I trudge behind him, feeling ungainly. He selects a table and sits down at it very gracefully, full of purpose, like a ballerina. He considers me as if looking into the face of a child with learning difficulties, the line between compassion and disappointment being crossed a million times and back again by his huge, darting eyes. We talk, as is customary, about our jobs. He goes first. He has worked on some fairly high-profile TV shows, not as a producer as he suggested in our initial chats – he’s actually a production assistant. I suppose he thinks I won’t know what they do, so he can big it up – he’s wrong. I don’t care what people do for a living, truly. As long as they like it and earn money from it, then it’s cool. But to hear young Peter talk (well, I say ‘young’; he may also have lied about his age), you’d think he singlehandedly kept his TV shows going. He is, he says, about to enter a dry spell when it comes to work, but I don’t think he needs to worry – with his powers of storytelling he could soon talk his way into another high-flying position, I’m sure.
He talks on. And on. And on. This is partly my fault. I don’t really have anything to say to him, as he doesn’t seem that interested. Plus, he’s camp as Christmas, yet said he wasn’t on his profile, and this irritates me. Not that he’s camp, I don’t give a shit about that, but that he felt he had to put that on his profile in an effort to differentiate himself from camp (and thus, in his eyes, less attractive) gay men, as it is quite clearly bullshit. I toy with the idea of bringing up the whole concept of ‘straight-acting’ and what it means to him, but realise I don’t want to have a highly-charged debate on a roof terrace on a hot evening. In fact, I would really rather not be here at all.

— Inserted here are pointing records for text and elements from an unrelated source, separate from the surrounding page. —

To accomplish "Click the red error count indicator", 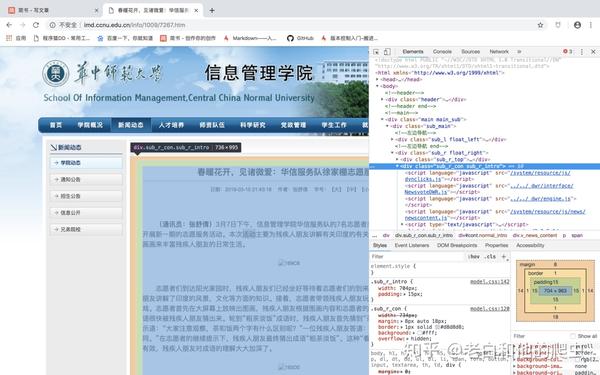I will tap(567, 52).
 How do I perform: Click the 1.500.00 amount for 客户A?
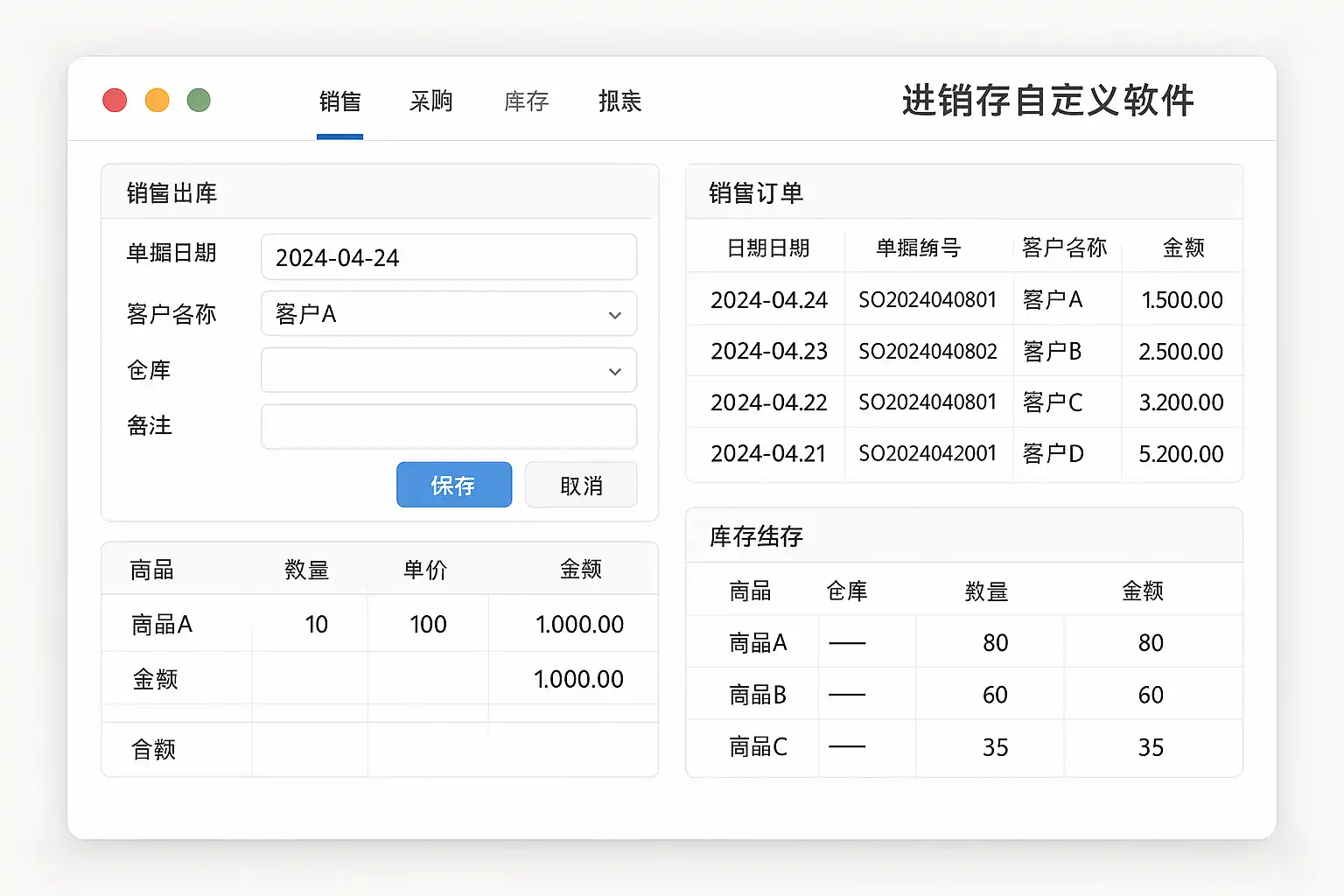(1181, 300)
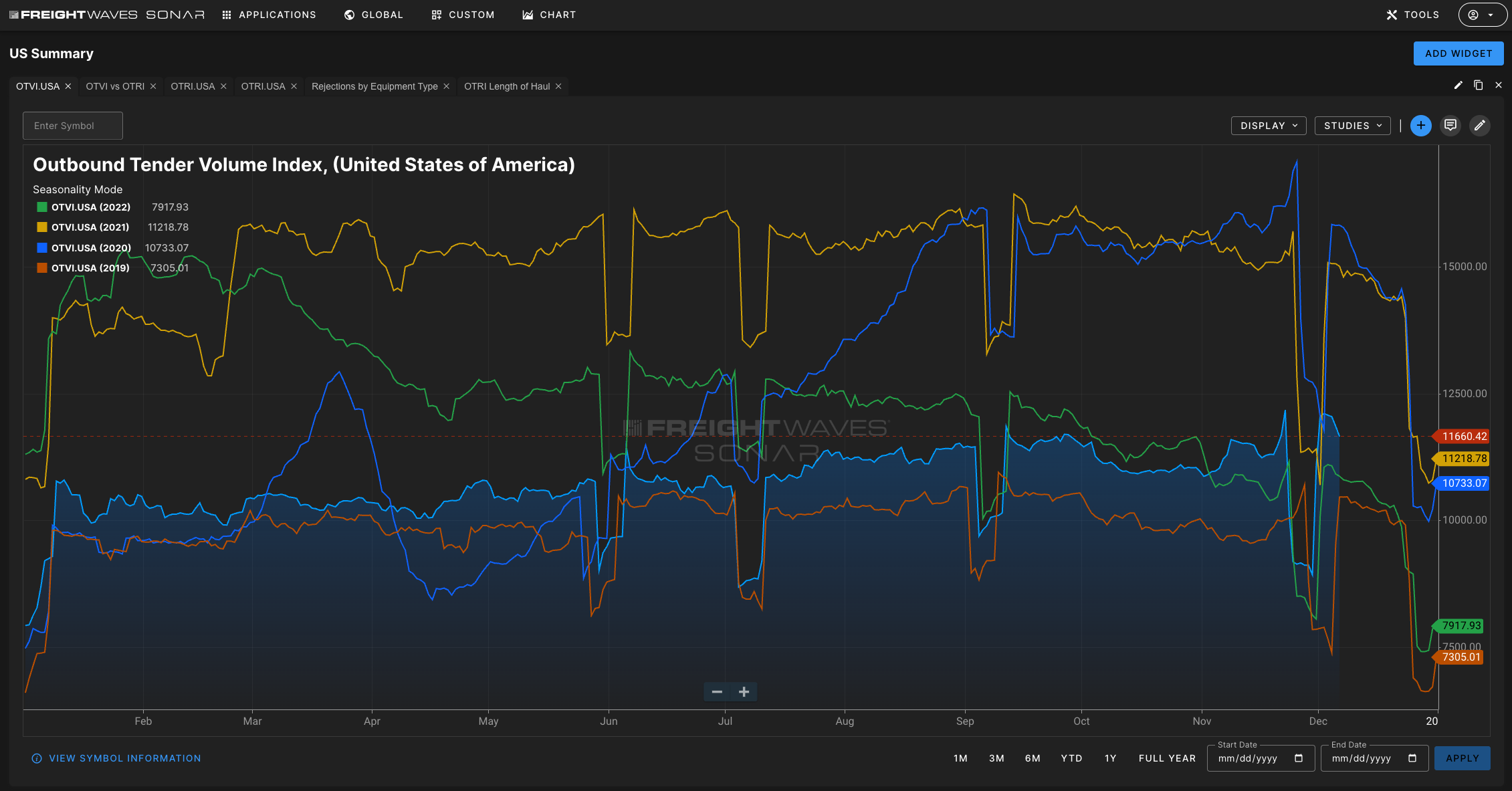This screenshot has width=1512, height=791.
Task: Expand the STUDIES dropdown
Action: [1353, 125]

Out of nowhere, he asks my age. Here we go. I don’t reveal this on the phone dating app profile for various reasons, which I begin to explain. He again asks me how old I am. I begin to tell him, but as I do, he goes in for a guess; I’ve no idea why. He’s four years out, erring on the junior side. I suppose I should be buoyed by this. Man, is he going to be disappointed when I slam down the actual age. I tell him I’m 35. He visibly blanches, recovers quickly (but not quickly enough) and says “Well, you don ‘t look it at all. As I, er, said, um, before”. He doesn’t hide his disappointment now, but he doesn’t really need to. He has totally unravelled in front of my eyes and his attractiveness has diminished to the point of fiction, like his height and straight-acting demeanour. I don’t think he’s a bad person – in fact, a couple of things he said about friends and family made me very briefly think he might be a catch for someone – but he is utterly ill-at-ease in his own skin. So uncomfortable is he with his body and soul’s natural state that he covers for them, tries to make them something they’re not. He’s got a lot of growing up to do, I fear, and I am definitely not the right person to be his support while he does it.
We leave and walk some of the way home together. I regret this, as he starts to act as if I am somehow trying to get him to take me home with him. He very pointedly says that he has to get up early in the morning, and that he is going to go a shortcut way to his house. I roll my eyes inwardly and say “Goodnight then”.
He leans toward me as if to shake my hand but I’m already bounding off, pausing only to offer him a jaunty wave before I stride on into the darkness.
Post-date rating: 4.5/10
Date in one sentence: I interrupt the busy schedule of a man with big issues who couldn’t quite measure up.